[[ Text block, beginning ]]
With governments in a mad scramble to identify the policies most likely to curb the spread of the pandemic without unnecessarily crippling the global economy, researchers are turning to AI and high-performance computing to analyze how the virus spreads – and how different policies can slow it down. Now, researchers at the University Carlos III de Madrid, Barcelona Supercomputing Center and the Carlos III Institute of Health and CIBER en Epidemiología y Salud Pública have tested a new implementation of an epidemiological model designed specifically to provide a scalable solution for analyzing COVID-19.
The tool, EpiGraph, was introduced in 2011 as a way of modeling the propagation of the flu virus. To do that, the researchers used demographic data and individual interactions extracted from social networks to create a “realistic interconnection network” comprising every single individual in a population. The interconnection network, which only accounted for factors like profession, age and gender at the time, was then fed to a “scalable, fully distributed simulator” alongside a model of the infectious agent. The simulator then examined how the virus traveled within the network of people to determine a probability of infection.
At the time, EpiGraph compared well to state-of-the-art flu epidemiology tools. Since 2011, though, EpiGraph has considerably evolved – in 2013, for instance, researchers added geographic location and transportation modules to EpiGraph, allowing it to model incoming population and travel between urban areas. Now, EpiGraph has received its highest-profile upgrade yet.
[[ Text block, end ]]
Answer these questions using the text on EpiGraph:
1. What was EpiGraph first built to model when it was introduced in 2011?
2. Which factors did the interconnection network account for at that time?
3. What modules did researchers add to EpiGraph in 2013?
You won't need the lines after this sentence.
[[ Supplied entries, beginning ]]
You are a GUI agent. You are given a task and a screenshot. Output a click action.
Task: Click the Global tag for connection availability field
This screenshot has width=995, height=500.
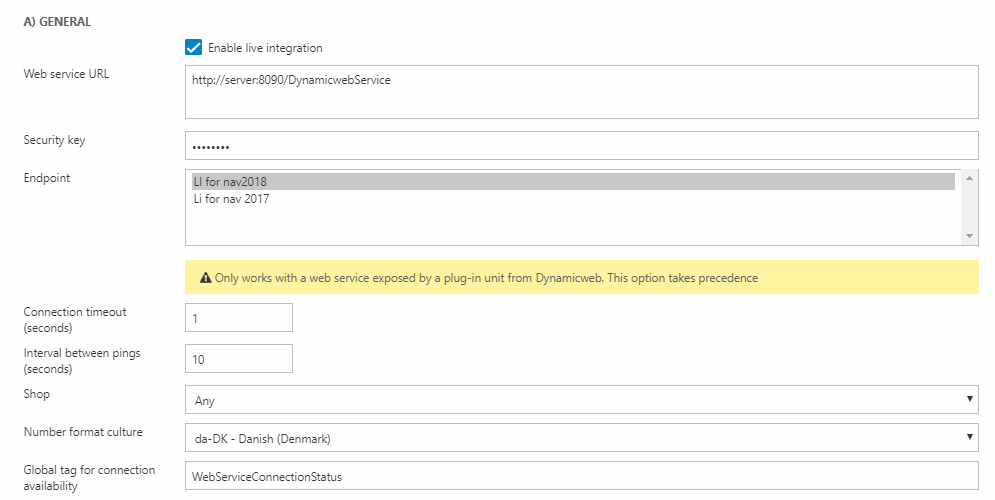[581, 476]
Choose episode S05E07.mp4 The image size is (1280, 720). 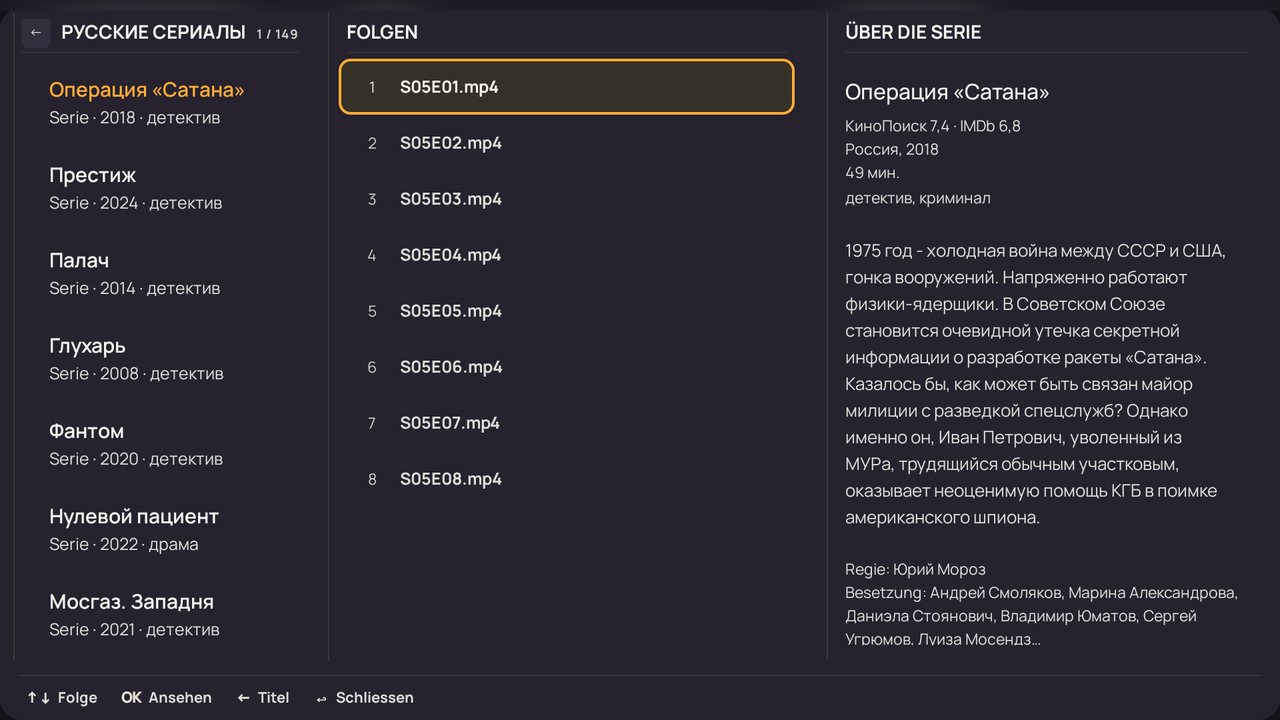[x=567, y=423]
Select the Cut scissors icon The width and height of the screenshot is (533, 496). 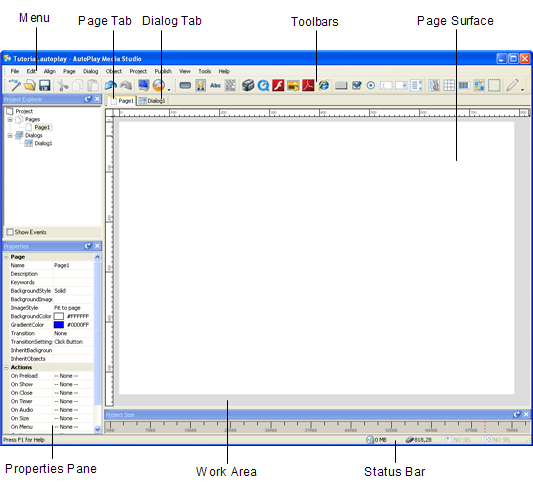(63, 85)
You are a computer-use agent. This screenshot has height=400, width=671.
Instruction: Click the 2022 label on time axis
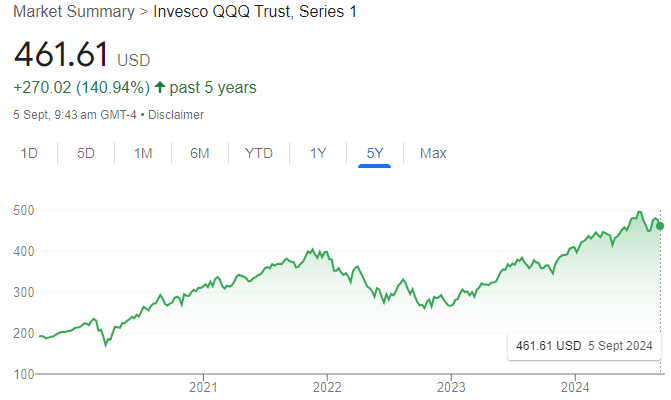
[[ Supplied entries, end ]]
* [Response area]:
1. The propagation of the flu virus.
2. Profession, age and gender.
3. Geographic location and transportation modules.